Шрифт:
Интервал:
Закладка:
Но программа, подготовленная для жены президента в Мадриде, не оставляла времени для обид; показная роскошь могла удовлетворить даже ту ненасытную жажду развлечений, какой обладала Эва, и, должно быть, чрезвычайно утомляла бедную донью Кармен, которой в качестве бонны приходилось сопровождать свою госпожу повсюду, – мало кто мог соперничать с Эвой в выносливости и неуемной энергии. Она металась с официального приема на банкет, а потом на бал; носилась по музеям и церквам, в каждой из которых ее ждали представители официального «организационного комитета»; принимала профсоюзные делегации, посещала ремесленные училища и медицинские диспансеры и в открытом «кадиллаке» со «случайным» репортером из «Аррибы», который повсюду следовал за нею, объезжала рабочие районы и посещала «чистые и светлые дома счастливо улыбающихся трудящихся», которым она, по ее словам, привезла образ и дух Перона. Впрочем, бедняки с большей охотой принимали щедро раздаваемые ею банкноты достоинством по сто песет (кое-кто из этих бедных людей в жизни не держал в руках подобной суммы, но, наверное, эти банкноты не были адекватным возмещением тех миллионов, которых стоил стране ее визит).
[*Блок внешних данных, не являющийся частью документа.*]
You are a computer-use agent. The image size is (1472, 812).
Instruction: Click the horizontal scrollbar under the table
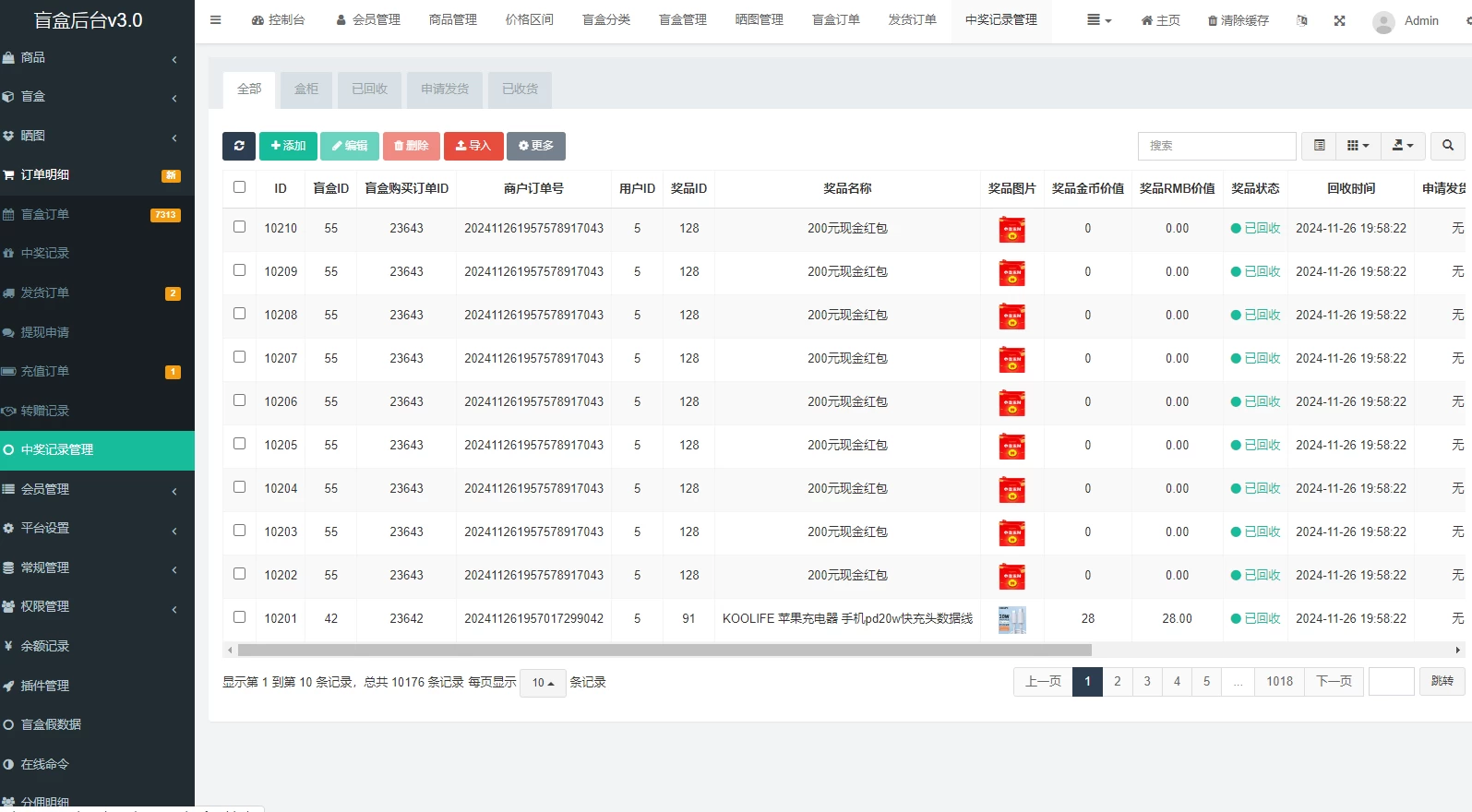[x=664, y=650]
В тот день, когда Эва должна была получить награду из рук Франко, магазины и конторы закрылись на четыре часа раньше, чтобы служащие их могли собраться около Паласио Реал и послушать трансляцию церемонии, проходившей внутри. В Тронном зале Франко, в своем блестящем мундире маршала армии, с ленточкой ордена Сан-Мартина, которым наградил его Перон, пожаловал Эву Большим крестом Изабеллы Католической, самой высокой из испанских наград. Стоя между генералиссимусом и доньей Кармен, Эва приветствовала государственных деятелей, дипломатов и высокопоставленных духовных лиц – и это была девочка, которая десять лет назад боролась за крошечную роль на радио!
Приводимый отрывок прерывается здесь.